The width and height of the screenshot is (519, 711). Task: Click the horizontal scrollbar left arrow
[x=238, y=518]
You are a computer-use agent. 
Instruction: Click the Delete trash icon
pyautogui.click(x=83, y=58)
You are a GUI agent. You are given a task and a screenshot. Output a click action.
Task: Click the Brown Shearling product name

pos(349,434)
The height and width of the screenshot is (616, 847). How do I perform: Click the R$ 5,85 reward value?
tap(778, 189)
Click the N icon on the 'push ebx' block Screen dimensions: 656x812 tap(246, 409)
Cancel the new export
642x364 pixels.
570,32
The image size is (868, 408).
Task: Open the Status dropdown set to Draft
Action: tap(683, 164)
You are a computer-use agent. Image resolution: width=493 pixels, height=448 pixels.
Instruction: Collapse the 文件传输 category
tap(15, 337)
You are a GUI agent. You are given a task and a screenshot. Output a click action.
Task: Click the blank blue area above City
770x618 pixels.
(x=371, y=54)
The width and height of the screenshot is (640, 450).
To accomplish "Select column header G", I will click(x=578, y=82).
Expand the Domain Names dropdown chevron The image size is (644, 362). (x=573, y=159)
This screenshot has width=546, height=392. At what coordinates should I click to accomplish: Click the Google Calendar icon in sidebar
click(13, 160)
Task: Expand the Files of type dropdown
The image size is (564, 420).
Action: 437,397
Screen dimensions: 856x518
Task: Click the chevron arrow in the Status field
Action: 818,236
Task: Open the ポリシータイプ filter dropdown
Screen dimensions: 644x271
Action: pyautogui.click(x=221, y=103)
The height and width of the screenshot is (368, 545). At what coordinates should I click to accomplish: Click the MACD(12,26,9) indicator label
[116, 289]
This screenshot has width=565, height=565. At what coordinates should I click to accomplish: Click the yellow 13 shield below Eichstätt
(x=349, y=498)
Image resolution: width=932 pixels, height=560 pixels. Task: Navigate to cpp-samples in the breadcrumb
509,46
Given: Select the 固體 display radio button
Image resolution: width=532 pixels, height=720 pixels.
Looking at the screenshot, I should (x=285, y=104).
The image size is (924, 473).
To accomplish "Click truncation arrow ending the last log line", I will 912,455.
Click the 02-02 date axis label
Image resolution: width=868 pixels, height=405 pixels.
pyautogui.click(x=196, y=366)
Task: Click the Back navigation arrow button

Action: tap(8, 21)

__________

Goal of the exercise:
Your reply should be one number: the count of lines above that hold the word "computer".

Answer space:
2